Various repair and renovation plans were proposed over the years, including in 1996 for a repair project that was estimated to cost around £2.5 million. Separately in 1999, a charitable trust was established to aid refurbishment, aiming to raise £15 m but no progress was made due to lack of listed status and the project was abandoned in 2002. The owners submitted a demolition request in 2004.

==Modern pier==
A project to rebuild the pier's main building was approved by councillors in 2012, with anticipation that work in demolishing the old pier building could occur several months later. The rebuild was delayed primarily due to costs in achieving good value for money, as well as negotiations regarding additional land required for the new structure that wasn't owned by the pier owners. The council received nine letters of objection to the project, including complaints that the new structure's size may obscure the view of the sea; in contrast, seven letters were received in support, including people saying it would be a boost to tourism and help wider regeneration of the local area.
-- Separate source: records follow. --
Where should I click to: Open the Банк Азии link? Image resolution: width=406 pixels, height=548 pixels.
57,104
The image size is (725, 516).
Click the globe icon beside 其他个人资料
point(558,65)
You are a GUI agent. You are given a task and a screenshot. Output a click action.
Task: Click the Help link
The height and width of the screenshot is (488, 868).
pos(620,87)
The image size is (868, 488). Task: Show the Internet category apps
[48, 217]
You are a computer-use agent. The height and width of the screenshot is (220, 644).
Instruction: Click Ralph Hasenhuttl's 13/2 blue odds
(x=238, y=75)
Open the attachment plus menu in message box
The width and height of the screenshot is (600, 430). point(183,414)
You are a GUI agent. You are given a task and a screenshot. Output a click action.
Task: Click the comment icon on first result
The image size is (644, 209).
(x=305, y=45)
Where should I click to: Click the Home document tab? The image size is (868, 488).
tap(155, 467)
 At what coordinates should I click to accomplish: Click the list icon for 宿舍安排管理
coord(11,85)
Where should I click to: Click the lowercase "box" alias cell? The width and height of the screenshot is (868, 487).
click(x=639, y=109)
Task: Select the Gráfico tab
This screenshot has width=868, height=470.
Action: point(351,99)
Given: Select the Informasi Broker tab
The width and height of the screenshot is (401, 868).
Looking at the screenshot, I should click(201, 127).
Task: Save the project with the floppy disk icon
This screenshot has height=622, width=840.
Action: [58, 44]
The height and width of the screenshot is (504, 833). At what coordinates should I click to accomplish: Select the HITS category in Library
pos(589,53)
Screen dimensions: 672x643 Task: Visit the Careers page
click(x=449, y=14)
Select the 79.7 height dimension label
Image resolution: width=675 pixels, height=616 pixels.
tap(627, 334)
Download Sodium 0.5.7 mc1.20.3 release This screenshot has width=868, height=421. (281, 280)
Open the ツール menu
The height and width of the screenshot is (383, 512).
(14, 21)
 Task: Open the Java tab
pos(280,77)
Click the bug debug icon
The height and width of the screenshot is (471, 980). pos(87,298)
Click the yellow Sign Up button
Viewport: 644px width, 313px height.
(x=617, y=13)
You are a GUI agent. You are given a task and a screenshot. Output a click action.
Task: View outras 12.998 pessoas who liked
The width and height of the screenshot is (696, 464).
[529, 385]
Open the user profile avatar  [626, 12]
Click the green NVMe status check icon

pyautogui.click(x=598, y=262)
In August 2017, a new £3 million pier and building opened to visitors with the official opening in October 2017, as part of a wider regeneration scheme for the area. The new structure includes a bowling alley, arcade machines and wraparound boardwork. The pier decking extending over the sea remained; however due to safety concerns, visitors are not able to walk the entire length which has been inaccessible since around 1999 due to corrosion and rotten timber beams supporting the pier deck. The original plan involved demolishing this section of pier until an alternate proposal to retain it was put forward.